Segment Rendering and Mapping to Geom ID

Discussion in 'Visualization' started by Rainer Kartmann, Jan 28, 2019.

  1. Hello everyone,

    in Mujoco 2.00, a new segment renedering mode was introduced. The change notes of 2.00 say:

    I am repeatedly running into problems mapping the pixel values do the correct geom IDs. I found that adding/removing visualization and enabling/disabling visualization of geoms (by alpha = 0 or via groups) changes the "IDs" of the drawn segments. This is true for both SEGMENT and IDCOLOR rendering modes.

    For example, if I have a scene with 16 boxes, and enable the SEGMENT mode, the color of each box changes for different label or frame rendering settings. The same happens when geoms are not rendered (e.g. by disabling their group). For the SEGMENT mode, this would not be a problem, as the colors are arbitrary anyway. However, this behavior makes using the IDCOLOR mode to match a pixel to a geom via its ID very difficult.

    It appears to me that "rendered IDs" (the pixel values) are assigned depending on the currently drawn geometries (including frames, labels, sites, ...), skipping not rendering geometries. While it would be possible to capture skipped geoms, also considering visualization geometries in all of its complexity seems like a very great challenge.

    I have attached several screenshots of an example scene illustrating the observations, as well as the corresponding model file.

    Would it be possible to change this behavior in a new version, where pixel values truely match the respective geom ID (and have everything else e.g. values above the number of geoms)? What is the recommendation on handling the rendered segment IDs / pixel values?
     

    Attached Files:

  2. I was able to solve the problem by myself.
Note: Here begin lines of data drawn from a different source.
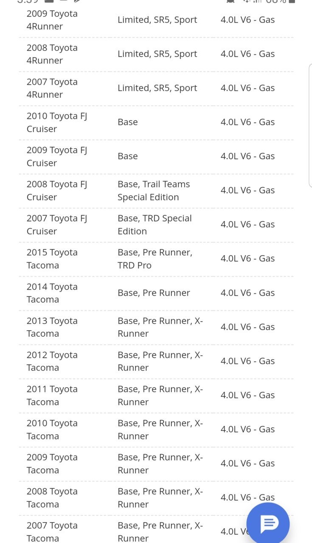
Task: Tap the edge panel handle on right side
Action: point(310,125)
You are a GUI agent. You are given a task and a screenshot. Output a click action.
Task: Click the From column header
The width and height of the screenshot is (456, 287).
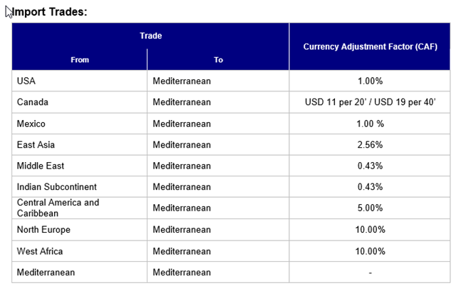click(x=80, y=60)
I found the member
    mjvGeom* geoms; // buffer for geoms
    in mjvScene, which contains the information needed for the mapping.

    It still did not work out of the box. I had to shift the segment IDs by +1. For example, in geoms[6], segid=6, and objid=6 (objtype=geom), but actually, geom 6 corresponded to segment 7.
    Another example: I had geoms[23] with segid=23 with objtype=camera and objid=0 (a camera existing and shown in my scene), but segment 23 corresponded to geom 26 (which was specified by geoms[22] with segid=22).

    Anyway, it works for me now.
     
  3. Emo Todorov

    Emo Todorov Administrator Staff Member

    The segment id corresponds to the order of mjvGeoms in mjvScene, and they in turn point to mjModel objects, but not always. Some decorative elements (such as contact points and force arrows) are inserted in mjvScene without having a corresponding model element. The code that computes the segmentation color is:

    unsigned char seg[4] = {
    (geom->segid+1) & 0xFF,
    ((geom->segid+1)>>8) & 0xFF,
    ((geom->segid+1)>>16) & 0xFF,
    0xFF
    };
    glColor4ubv(seg);

    Everything is shifted by one to avoid completely black pixels (which would be indistinguishable from the background).